INSTRUCTIONS FOR THE TASK — Give back exactly the lines of the material below that start at the line containing "My account (524, 1808)" and end at the line containing "Müzik Eğitimi (İnteraktif CD) (1323, 1637)", and no others.

RECORDS FOR THE EXERCISE —
+ + +
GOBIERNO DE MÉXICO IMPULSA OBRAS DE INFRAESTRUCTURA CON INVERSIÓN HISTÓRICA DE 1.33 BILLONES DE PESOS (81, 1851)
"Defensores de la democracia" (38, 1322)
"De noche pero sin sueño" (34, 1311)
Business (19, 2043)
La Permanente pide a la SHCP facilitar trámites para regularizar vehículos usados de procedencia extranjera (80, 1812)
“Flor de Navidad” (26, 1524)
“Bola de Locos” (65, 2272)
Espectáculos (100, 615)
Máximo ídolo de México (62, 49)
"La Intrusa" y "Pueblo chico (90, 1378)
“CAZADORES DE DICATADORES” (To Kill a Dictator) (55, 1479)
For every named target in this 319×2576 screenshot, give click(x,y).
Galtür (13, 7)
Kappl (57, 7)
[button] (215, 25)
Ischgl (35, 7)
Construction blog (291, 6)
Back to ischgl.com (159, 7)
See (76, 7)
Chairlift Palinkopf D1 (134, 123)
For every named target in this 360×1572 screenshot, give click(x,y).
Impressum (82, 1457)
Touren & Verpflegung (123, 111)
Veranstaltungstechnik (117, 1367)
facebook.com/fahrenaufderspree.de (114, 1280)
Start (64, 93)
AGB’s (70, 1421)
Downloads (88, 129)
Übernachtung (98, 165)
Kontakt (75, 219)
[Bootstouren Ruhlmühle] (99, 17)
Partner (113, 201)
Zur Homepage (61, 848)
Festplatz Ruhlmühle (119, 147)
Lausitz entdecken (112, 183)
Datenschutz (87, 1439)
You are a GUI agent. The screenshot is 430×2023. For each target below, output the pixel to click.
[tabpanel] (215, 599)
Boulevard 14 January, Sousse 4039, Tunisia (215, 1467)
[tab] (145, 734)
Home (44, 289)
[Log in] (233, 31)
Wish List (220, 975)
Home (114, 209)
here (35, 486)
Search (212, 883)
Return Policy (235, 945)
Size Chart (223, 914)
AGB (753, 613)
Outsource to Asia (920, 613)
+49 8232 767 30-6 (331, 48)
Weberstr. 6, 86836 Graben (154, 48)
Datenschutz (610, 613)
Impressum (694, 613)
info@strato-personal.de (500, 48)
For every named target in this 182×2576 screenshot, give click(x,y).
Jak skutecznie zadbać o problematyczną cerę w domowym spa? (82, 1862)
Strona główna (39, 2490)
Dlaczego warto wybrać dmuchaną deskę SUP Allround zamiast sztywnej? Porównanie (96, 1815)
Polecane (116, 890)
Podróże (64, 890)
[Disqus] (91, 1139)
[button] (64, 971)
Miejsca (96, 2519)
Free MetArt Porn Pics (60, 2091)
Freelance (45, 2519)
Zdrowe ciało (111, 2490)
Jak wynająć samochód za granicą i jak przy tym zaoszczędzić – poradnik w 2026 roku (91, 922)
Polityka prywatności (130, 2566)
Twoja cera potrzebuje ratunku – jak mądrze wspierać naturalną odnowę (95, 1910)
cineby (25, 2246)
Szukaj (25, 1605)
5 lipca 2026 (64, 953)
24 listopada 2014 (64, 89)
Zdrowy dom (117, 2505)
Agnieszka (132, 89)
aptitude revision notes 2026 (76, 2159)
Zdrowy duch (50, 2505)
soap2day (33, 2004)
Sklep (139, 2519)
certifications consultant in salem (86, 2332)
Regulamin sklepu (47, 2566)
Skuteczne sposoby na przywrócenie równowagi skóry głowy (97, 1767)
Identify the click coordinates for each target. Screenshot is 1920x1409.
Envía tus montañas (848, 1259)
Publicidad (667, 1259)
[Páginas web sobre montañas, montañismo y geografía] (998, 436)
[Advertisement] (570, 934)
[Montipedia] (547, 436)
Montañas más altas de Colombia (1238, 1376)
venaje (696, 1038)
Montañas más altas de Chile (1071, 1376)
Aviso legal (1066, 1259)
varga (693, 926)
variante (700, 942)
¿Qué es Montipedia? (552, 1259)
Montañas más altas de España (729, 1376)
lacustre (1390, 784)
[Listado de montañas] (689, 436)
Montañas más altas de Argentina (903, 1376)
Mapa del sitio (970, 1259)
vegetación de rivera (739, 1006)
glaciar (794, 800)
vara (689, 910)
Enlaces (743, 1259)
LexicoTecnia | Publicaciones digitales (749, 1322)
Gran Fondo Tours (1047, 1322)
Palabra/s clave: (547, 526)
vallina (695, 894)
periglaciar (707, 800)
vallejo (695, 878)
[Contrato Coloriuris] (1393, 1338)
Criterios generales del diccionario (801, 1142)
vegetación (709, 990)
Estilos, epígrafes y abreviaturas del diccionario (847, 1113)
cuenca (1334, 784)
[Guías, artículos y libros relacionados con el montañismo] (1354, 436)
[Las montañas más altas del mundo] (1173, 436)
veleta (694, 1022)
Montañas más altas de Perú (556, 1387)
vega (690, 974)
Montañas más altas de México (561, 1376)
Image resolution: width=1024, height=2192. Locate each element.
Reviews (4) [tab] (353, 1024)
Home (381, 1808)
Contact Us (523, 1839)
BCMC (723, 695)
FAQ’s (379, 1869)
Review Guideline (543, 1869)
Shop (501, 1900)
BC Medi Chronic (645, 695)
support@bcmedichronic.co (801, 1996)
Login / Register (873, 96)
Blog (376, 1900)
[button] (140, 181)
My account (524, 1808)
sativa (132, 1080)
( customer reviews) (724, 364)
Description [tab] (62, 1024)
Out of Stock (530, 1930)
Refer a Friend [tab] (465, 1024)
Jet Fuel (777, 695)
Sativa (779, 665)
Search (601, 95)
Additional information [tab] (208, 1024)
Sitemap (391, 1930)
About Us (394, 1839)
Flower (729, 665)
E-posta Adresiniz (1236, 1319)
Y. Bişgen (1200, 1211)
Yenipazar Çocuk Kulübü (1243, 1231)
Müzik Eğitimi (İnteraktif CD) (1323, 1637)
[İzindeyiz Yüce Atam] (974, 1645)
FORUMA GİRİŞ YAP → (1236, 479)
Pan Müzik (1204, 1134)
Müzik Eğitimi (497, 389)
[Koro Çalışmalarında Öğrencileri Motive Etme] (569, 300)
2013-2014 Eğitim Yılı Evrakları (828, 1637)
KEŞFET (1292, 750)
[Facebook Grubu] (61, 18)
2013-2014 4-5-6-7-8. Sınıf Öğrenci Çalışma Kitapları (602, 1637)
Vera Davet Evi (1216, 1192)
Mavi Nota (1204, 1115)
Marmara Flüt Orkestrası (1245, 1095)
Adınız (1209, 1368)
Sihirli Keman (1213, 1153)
+ + +
WRITTEN ANSWER —
My account (524, 1808)
sativa (132, 1080)
( customer reviews) (724, 364)
Description [tab] (62, 1024)
Out of Stock (530, 1930)
Refer a Friend [tab] (465, 1024)
Jet Fuel (777, 695)
Sativa (779, 665)
Search (601, 95)
Additional information [tab] (208, 1024)
Sitemap (391, 1930)
About Us (394, 1839)
Flower (729, 665)
E-posta Adresiniz (1236, 1319)
Y. Bişgen (1200, 1211)
Yenipazar Çocuk Kulübü (1243, 1231)
Müzik Eğitimi (İnteraktif CD) (1323, 1637)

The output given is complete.